Citam-se assim espaços físicos exteriores e um espaço físico interior – um atelier, um espaço de produção ficcional – remetendo-os para a sua incerteza como espaços propriamente físicos e enfocando a aparente impossibilidade de serem contaminados por um sentido de realidade. Ao colocar as imagens que caracterizam este território de uma realidade improvável, que são espaços de produção de ficções, parecendo, ao mesmo tempo, afirmar a sua natureza como eterna construção (ficcional), num espaço galerístico, expositivo, alude-se ao prolongamento dessa construção ainda nesse mesmo espaço expositivo. Nele, nós observadores ocupamos o lugar do rei, invisível, estendendo a ficção visível. Reescrevendo-a ainda, através do nosso reflexo especular. Entre as duas, habitamos esse meio nebuloso da possibilidade.

Maria José Cavaco

 

 

Este projecto foi co-financiado pelo Programa de Bolsas para Criação Artística do Governo Regional dos Açores.

 

 

 

 



[1] FOUCAULT, Michel. As Palavras e As Coisas. Lisboa: Edições 70. 2005, p.59.

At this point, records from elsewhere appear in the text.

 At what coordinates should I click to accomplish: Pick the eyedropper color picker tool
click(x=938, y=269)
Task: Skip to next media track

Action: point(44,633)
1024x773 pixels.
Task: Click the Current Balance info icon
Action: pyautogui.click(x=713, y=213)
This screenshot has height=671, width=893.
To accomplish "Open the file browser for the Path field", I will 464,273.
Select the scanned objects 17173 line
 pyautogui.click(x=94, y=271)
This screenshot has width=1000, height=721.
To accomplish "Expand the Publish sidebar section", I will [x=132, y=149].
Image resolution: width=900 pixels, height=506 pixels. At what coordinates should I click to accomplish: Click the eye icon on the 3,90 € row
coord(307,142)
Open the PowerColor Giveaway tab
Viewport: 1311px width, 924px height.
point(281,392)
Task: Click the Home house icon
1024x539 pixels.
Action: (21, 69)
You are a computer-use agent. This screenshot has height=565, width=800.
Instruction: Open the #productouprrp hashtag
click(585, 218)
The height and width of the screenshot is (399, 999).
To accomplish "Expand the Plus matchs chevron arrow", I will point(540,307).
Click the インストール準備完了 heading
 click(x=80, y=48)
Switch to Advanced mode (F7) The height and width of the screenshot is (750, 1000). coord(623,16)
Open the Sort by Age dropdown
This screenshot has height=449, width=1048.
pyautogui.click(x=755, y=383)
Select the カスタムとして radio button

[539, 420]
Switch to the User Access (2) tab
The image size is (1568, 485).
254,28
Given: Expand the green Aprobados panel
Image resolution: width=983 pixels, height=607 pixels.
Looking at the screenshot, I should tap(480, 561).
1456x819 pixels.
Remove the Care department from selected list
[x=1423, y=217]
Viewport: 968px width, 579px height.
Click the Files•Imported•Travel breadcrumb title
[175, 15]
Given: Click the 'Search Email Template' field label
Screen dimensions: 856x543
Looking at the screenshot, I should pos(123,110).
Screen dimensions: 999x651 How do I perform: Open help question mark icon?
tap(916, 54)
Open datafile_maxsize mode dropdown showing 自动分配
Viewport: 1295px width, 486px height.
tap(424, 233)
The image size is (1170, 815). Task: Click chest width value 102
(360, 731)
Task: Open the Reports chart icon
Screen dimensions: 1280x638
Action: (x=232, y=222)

[2] Citado por James Quandt in AA.VV. «In a Far-Off Country». Artforum, January 2013, p.150.

[3] GOODMAN, Nelson. Modos de Fazer Mundos. Porto: Edições Asa. 1995, p.152-157.

[4] GOODMAN, Nelson. As Linguagens da Arte. Lisboa: Gradiva. 2006, p.184.

[5] DICKINSON, Emily. Cem Poemas. Tradução, posfácio e organização de Ana Luísa Amaral. Lisboa: Relógio d’Água. 2010, p.62-63.

[6] MUSIL, Robert. The Man Without Qualities. London: Routledge. 2010, p.10-11.

[7] Como o afirma ainda Michel Foucault na obra já citada, p.65.

[8] Os adjectivos são utilizados por Linda Hutcheon. HUTCHEON, Linda. Narcissistic Narrative: The metaficcional paradox. New York: Methuen. 1984, p.1.